Leaning on the kitchen counter with the plates and forks from breakfast piled beside the sink, she hears the nurse say: “With your history, we need to have you come in and check it out.”  Her heart rate quickens and her mind goes blank. Then it dips into the worst possibilities. The shock and fear she felt when first diagnosed three years ago returns full force.

It’s not much fun to talk about the terror of cancer. Many survivors experience fear and terror over and over again, beginning with when they are first diagnosed.

For the past 7 years, I’ve taught a weekly yoga class for cancer survivors. Checking in before we start, people share what motivated them to come. Often it is hope of relief, the sense of wellbeing when we finish, learning to meditate, connecting with their tribe. It’s also “letting go of fearful thoughts,” a scan in the afternoon,” stress, or a “cancerversary” date approaching.

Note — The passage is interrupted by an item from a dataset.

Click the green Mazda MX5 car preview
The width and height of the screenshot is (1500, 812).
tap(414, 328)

Over the next 2 days, Roxanne’s breath is shallow, hard to catch and control.  Her mind won’t be still and she loses focus.  She tries to go shopping with her mother and teenage daughter for a dress to wear to a wedding but feels impatient and grumpy.  She avoids talking about her fear and anxiety because she thinks it will alarm them. After all, she doesn’t know anything yet.

Protecting others from pain and worry, Roxanne shoulders it alone. Inside she obsesses: Will her life and goals be hijacked by new medical interventions? Will she lose the energy she’s finally recovered? How will her daughter, Lily, react when she finds out?

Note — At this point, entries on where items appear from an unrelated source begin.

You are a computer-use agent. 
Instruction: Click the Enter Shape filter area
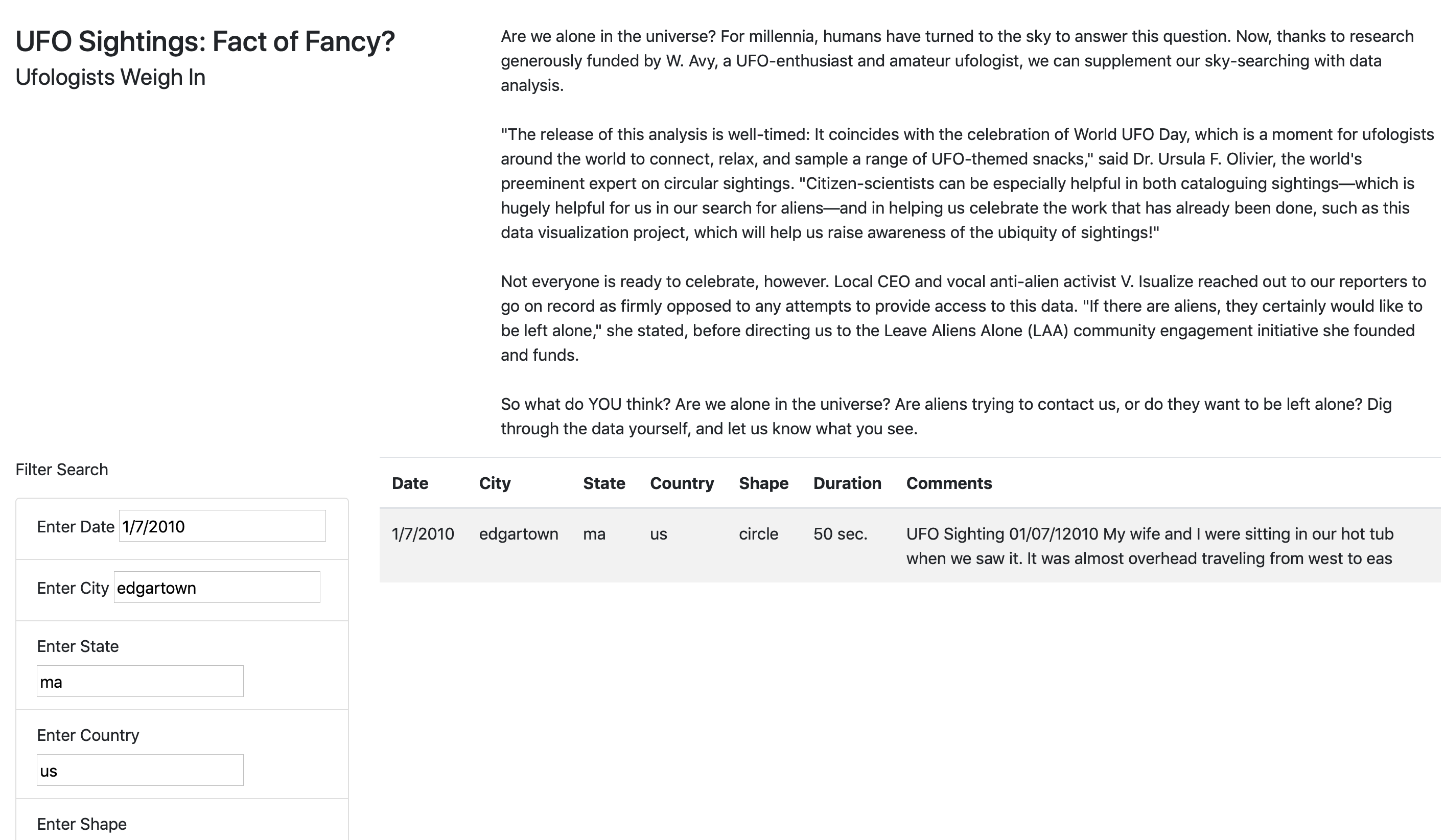[82, 824]
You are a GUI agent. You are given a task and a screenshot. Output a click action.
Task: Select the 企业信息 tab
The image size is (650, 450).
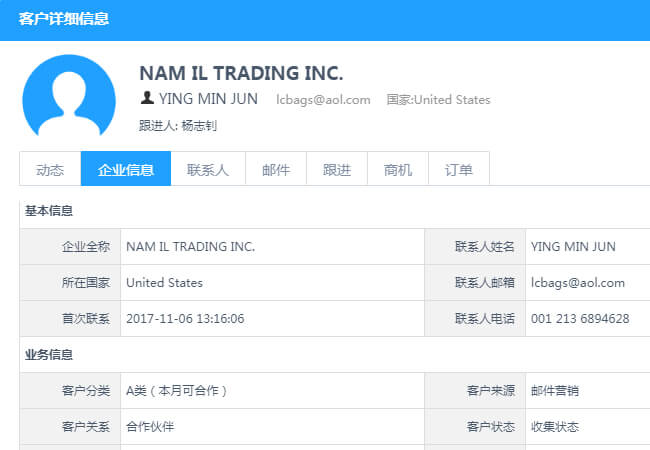(126, 169)
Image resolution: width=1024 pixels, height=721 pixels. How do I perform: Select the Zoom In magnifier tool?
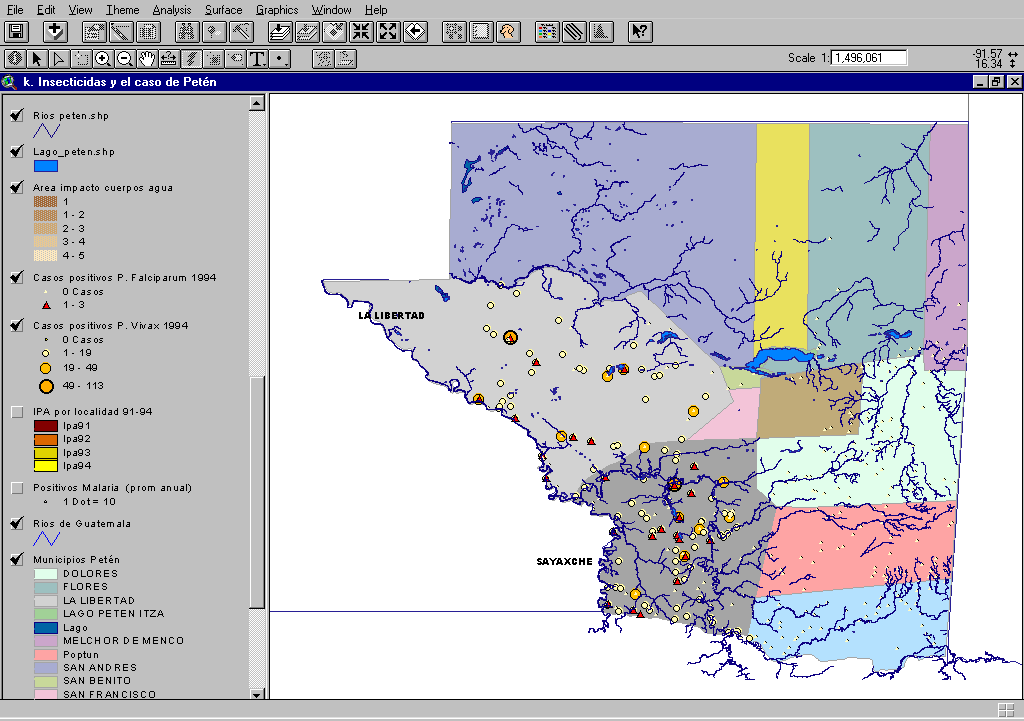[103, 59]
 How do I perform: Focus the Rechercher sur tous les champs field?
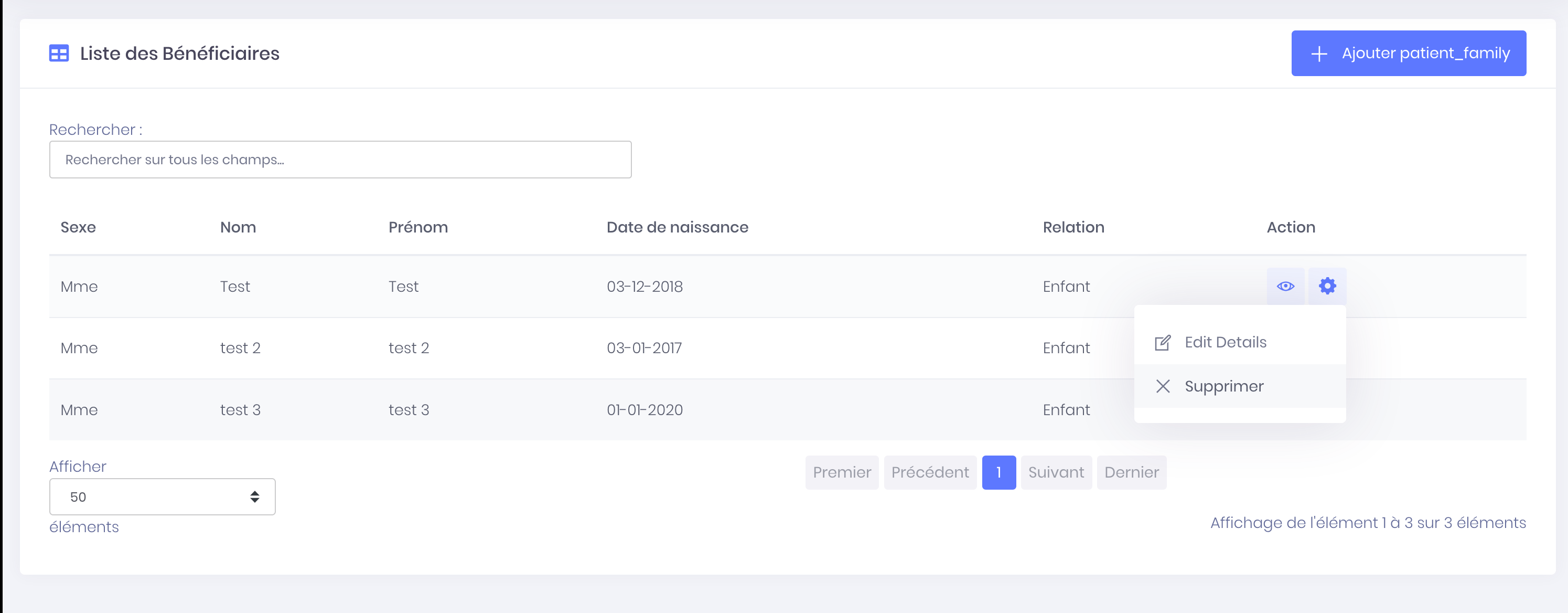[340, 160]
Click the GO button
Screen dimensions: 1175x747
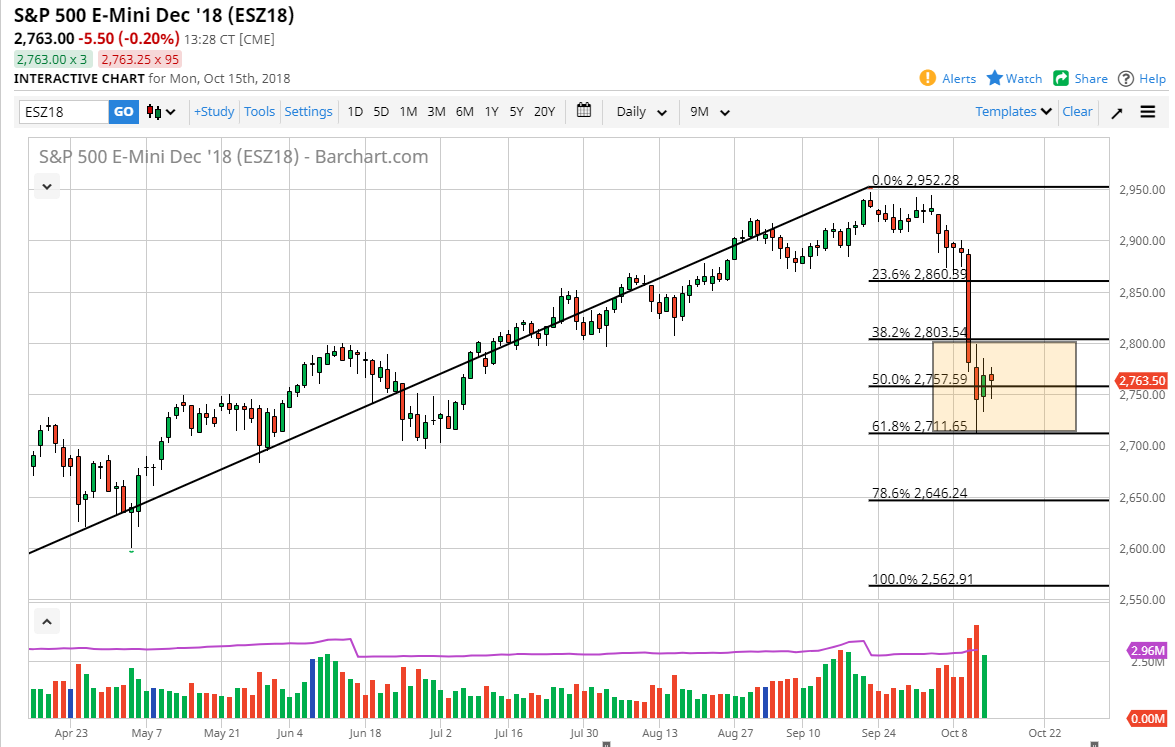[x=123, y=112]
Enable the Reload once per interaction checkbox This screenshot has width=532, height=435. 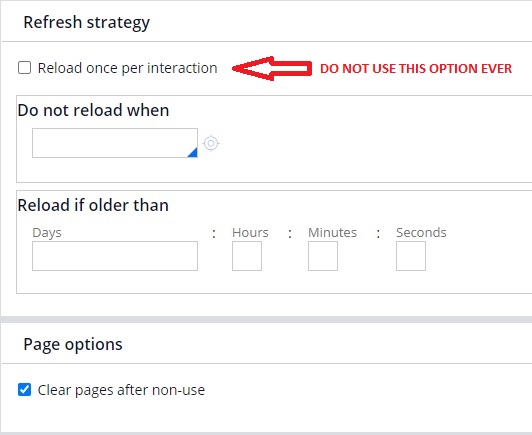click(24, 68)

She knows it might be nothing.  And worse case scenario, a recurrence is not a death sentence.  But she no longer has the illusion that it can’t happen to her.

She cries in the shower where no one can see. She reads a new mystery by her favorite author. Enjoying ice cream, she lies in bed and watches Netflix. An Ativan stops the agony of rumination so she can sleep at night. She has trouble getting out of bed in the morning.

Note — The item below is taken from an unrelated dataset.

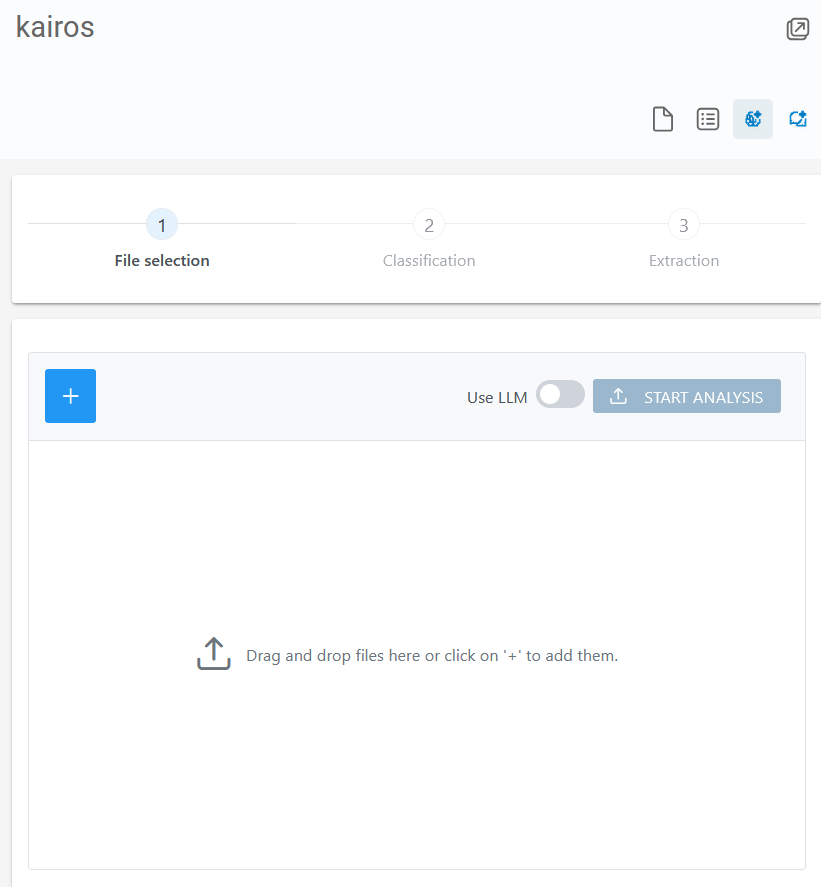Select step 3 circle
Screen dimensions: 821x887
point(684,225)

Neuroscience teaches that under (real or perceived) threat of danger, your body goes into fight, flight, or freeze in order to survive.

The fear response Roxanne had is faster than lightning and outside her control. 

Once you are aware of how your nervous system has reacted, here are some ways to soothe and care for yourself:

  1. First recognize that fight/flight or freeze is a normal biological reaction. It is a perfectly understandable and adaptive initial phase of coping. Be as kind and compassionate to yourself as possible. Give yourself credit for making it through each day. You are doing the best you can!
  1. Reach out. When you feel the fear taking over again and your breath getting shallow, call a friend who can handle it, talk to trusted family, or a therapist or support group. Let yourself cry. Let someone comfort and connect with you.
  1. Find ways to feel connected to your body. Run, walk, swim, put on music and dance, do yoga. Feel and move your body. Enjoy your circulation, your ability to stretch and your physical sensations. Even a few minutes of one of these activities can make a huge difference.
  1. Sense your belonging to the earth. Feel the safety of gravity keeping you attached to the floor or ground. Feel the parts of your body that are touching the ground, the soil, natural bodies of water, your chair or the floor.
  1. Observe your breathing without judging it. Enjoy the pulse of life within you as you expand and contract in each moment and with each breath.
  1. Write about your feelings. Express all of it in a journal, telling your unvarnished and uncensored truth.